The Commission said it was 'appalled by the savage attack' on May 25, in which so many people were killed by the left-wing extremists, some after being taken alive.
'Health and education facilities can rarely be provided; only the PDS is permitted to function, because a part of these food supplies sustain Naxals. The children of these families, poor, ill-fed, illiterate, are the pool from whom Naxals recruit their cadres. For the Naxals, therefore, violence is self-serving. There is no just cause which they try to advance through it.
'It was clear to the Commission that the Naxals have now made it impossible to reach social welfare programs to those who need them most. The plight of the poorest and the most vulnerable, on whose behalf the Naxals claim to have taken up arms, has therefore become even worse,' it said.
However, the NHRC has urged the Center and state governments to take 'every precaution possible' to ensure that the villagers of the region, already traumatized by the ongoing violence, of which they are the primary victims, do not suffer even more in any retaliatory operations against the Naxals.
Noting that it closely follows the developments in Chhattisgarh, the NHCR said that the Commission's special rapporteurs and other officers are making regular visits to the state after its report to the Supreme Court on Salwa Judum.
The Commission, led by its Chairman Justice K. G. Balakrishnan, held a camp sitting last month in Raipur and two NHRC members travelled to Dantewada to try to form a first-hand impression of developments in Bastar region, where the suffering is the most acute, it said.
It said the Commission is 'extremely concerned' that the level of violence will rise again after this last attack by the Naxals as the state tries to arrest or kill those who were responsible.
'Police officers have confirmed to the Commission that the Naxals use villagers who are sympathisers as human shields when they are cornered. Other villagers have no option but to do what they are ordered to do by the Naxalites, but are then branded as supporters by the police and suffer the consequences,' it said.

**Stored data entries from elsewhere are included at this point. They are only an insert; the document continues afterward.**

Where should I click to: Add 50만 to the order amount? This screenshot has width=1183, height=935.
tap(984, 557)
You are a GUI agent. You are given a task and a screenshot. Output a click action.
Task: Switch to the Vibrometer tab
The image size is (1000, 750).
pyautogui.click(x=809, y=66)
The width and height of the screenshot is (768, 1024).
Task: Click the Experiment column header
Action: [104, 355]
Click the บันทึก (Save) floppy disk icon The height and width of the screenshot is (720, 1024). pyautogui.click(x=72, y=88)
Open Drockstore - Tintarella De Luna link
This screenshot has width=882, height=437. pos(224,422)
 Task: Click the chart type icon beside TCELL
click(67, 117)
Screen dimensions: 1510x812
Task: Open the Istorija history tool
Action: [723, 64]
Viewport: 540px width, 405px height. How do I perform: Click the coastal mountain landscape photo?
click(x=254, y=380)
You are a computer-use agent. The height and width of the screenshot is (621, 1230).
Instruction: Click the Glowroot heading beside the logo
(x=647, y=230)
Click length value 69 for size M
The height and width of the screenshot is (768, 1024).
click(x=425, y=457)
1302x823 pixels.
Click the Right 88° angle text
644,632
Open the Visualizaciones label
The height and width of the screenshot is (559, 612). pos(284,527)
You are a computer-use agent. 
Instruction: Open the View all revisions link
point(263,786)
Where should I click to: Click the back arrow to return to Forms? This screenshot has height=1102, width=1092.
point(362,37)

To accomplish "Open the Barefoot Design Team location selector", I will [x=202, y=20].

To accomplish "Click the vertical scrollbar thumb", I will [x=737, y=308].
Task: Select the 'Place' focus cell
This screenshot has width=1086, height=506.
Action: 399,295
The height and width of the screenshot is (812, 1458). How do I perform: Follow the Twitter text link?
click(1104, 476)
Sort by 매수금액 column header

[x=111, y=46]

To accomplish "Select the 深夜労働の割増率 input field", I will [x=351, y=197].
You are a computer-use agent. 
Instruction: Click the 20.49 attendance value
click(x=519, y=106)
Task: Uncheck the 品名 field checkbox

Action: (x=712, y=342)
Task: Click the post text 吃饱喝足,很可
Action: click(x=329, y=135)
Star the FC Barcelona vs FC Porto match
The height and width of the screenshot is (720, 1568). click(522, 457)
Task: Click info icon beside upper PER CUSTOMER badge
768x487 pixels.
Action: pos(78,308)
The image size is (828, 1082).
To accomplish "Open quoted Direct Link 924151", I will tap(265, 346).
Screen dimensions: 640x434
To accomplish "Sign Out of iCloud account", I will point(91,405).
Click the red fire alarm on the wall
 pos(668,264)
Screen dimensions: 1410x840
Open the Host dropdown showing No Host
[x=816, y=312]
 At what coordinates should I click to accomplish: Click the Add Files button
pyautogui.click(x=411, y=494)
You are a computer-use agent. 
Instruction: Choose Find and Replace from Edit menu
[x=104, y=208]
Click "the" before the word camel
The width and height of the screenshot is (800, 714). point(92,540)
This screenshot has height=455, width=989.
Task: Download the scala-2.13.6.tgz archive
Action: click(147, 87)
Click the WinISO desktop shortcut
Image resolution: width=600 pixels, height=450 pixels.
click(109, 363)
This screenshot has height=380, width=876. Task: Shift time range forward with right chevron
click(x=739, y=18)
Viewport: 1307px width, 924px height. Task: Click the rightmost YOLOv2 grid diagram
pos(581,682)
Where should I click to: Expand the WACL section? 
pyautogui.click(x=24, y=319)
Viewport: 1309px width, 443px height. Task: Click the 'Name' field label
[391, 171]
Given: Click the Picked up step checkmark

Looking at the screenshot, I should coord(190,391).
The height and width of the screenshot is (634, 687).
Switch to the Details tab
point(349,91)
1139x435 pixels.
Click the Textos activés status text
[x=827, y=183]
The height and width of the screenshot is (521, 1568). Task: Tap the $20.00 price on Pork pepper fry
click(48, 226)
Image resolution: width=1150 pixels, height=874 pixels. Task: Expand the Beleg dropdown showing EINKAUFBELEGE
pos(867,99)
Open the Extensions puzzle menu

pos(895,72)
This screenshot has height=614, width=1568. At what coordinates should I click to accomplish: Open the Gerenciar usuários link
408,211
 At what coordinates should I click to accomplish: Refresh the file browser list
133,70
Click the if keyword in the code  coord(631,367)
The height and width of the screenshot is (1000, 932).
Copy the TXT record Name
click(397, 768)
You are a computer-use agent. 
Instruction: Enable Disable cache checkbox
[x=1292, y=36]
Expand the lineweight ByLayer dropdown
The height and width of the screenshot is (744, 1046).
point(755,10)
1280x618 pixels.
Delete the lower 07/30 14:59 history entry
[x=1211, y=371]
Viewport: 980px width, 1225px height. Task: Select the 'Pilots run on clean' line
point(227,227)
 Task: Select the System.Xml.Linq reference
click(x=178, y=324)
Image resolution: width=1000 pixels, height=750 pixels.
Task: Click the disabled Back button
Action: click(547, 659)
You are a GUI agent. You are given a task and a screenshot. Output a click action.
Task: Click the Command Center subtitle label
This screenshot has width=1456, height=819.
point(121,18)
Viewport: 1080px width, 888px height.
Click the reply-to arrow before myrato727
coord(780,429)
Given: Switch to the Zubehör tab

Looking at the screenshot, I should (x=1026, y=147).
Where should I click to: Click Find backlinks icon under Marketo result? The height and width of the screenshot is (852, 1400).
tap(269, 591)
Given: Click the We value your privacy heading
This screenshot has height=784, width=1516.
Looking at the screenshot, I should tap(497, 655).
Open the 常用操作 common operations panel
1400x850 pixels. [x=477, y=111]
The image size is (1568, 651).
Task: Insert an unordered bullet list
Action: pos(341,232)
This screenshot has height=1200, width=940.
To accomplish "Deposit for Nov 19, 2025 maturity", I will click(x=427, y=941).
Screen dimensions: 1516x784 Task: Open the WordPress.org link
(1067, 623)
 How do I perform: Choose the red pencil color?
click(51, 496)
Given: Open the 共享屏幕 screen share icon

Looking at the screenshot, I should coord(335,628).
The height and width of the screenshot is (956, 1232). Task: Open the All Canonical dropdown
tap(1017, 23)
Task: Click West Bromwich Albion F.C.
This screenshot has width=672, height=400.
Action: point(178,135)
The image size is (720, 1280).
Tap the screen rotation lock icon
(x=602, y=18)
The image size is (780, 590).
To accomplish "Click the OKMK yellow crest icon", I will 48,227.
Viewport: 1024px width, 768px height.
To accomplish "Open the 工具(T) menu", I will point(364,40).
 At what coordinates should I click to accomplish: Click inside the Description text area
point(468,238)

Naxalites are a group of far-left radical communists, supportive of Maoist political sentiment and ideology.
The Naxalites operate in 60 districts in India, mainly in the states of Orissa (15 affected districts), Jharkhand (14 affected districts), Bihar (seven affected districts), Andhra Pradesh, Chhattisgarh (ten affected districts), Madhya Pradesh (8 affected districts), Maharashtra (2 affected districts) and West Bengal (1 affected district).
The first combat deaths of the insurgency were in 1980. Around 1,100 people are known to have died during 2009. The number includes 600 civilians, 300 security personnel and 200 rebels.
According to a report, more than 6,000 people have died during the rebels' 20-year fight between 1990 and 2010.
Based on the above displayed statistics, it can be determined that more than 11,700 people have been killed since the start of the insurgency in 1980, of which more than half died in the last ten years.
On April 6, 2010 Naxalites launched the most deadly assault in the history of the Naxalite movement by killing 76 security personnel. The attack was launched by up to 1,000 Naxalites in a well-planned attack, killing an estimated 76 Central Reserve Police Force policemen in two separate ambushes and wounding 50 others, in the remote jungles of Chhattisgarh’s district in Eastern/Central India. On May 17th, the Naxals blew up a bus on Dantewda–Sukhma road in Chhattisgarh, killing 15 policemen and 20 civilians. In the third Major attack by Naxals on June 29th, at least 26 personnel of the CRPF were killed in Narayanpur district of Chhattisgarh.
In March 2012 the Maoist rebels kidnapped two Italians in the eastern Indian state of Odisha, which was the first time that the westerners were abducted there. 12 CRPF personnel were killed on March 27th, 2012 in a landmine blast triggered by suspected Naxalites in Gadchiroli district of Maharashtra.